Juru bicara Fraksi Demokrat SP Lumban Gaol

SAMPIT/TABENGAN.CO.ID-Fraksi Demokrat di DPRD Kabupaten Kotawaringin Timur (Kotim), menilai Rancangan Peraturan Daerah (Ranperda) bantuan pendidikan bagi masyarakat tidak mampu akan bisa memunculkan multi tafsir dalam penerapannya.

Juru bicara Fraksi Demokrat SP Lumban Gaol mengatakan, berdasarkan Undang-Undang Pendidikan Nasional Nomor 2 tahun 1989, yaitu tentang wajib belajar pendidikan dasar 9 tahun, yakni mewajibkan semua warga negara usia 7- 12 tahun dan 12-15 tahun untuk menamatkan pendidikan dasar dengan program 6 tahun di Sekolah Dasar (SD) dan 3 tahun di Sekolah Menengah Pertama (SMP) secara merata. Sehingga tidak relevan apabila di zaman modern masih ada anak-anak Indonesia yang tidak bersekolah.
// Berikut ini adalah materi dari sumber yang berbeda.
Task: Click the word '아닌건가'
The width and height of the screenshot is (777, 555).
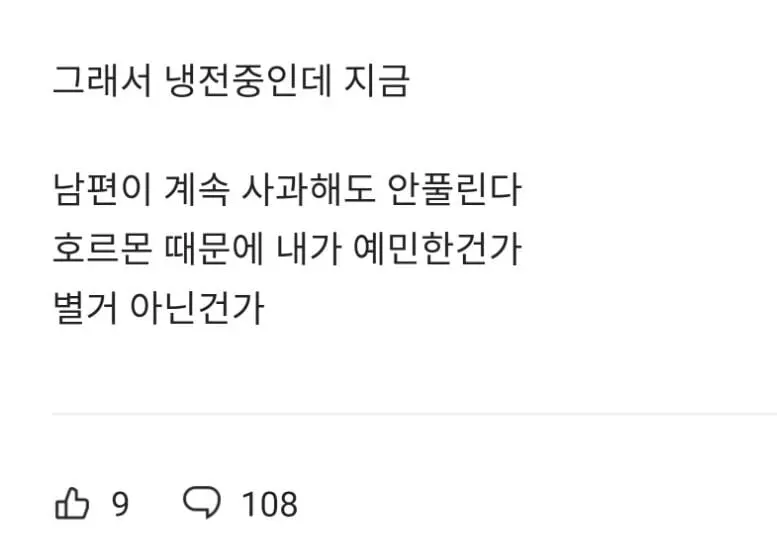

“Untuk itu Fraksi Demokrat menganggap bahwa persoalan tentang pendidikan dasar ini sudah selesai. Artinya bahwa tidak ada lagi alasan masih ada masyarakat yang tidak mampu untuk menyelesaikan SD karena Undang-Undang ini mengamanatkan agar Pemerintah yang membuat dan melakukan segala sesuatunya untuk sangat mudah bersekolah di SD dan SMP,” ujarnya, Jumat (28/10/2022).

Pihaknya berpendapat, sebaiknya bukan dengan membuat ranperda bantuan pendidikan bagi masyarakat tidak mampu, melainkan penguatan regulasi sekolah gratis untuk tingkat wajib belajar 9 tahun untuk menjawab amanat Undang-Undang Nomor 2 tahun 1989 tersebut.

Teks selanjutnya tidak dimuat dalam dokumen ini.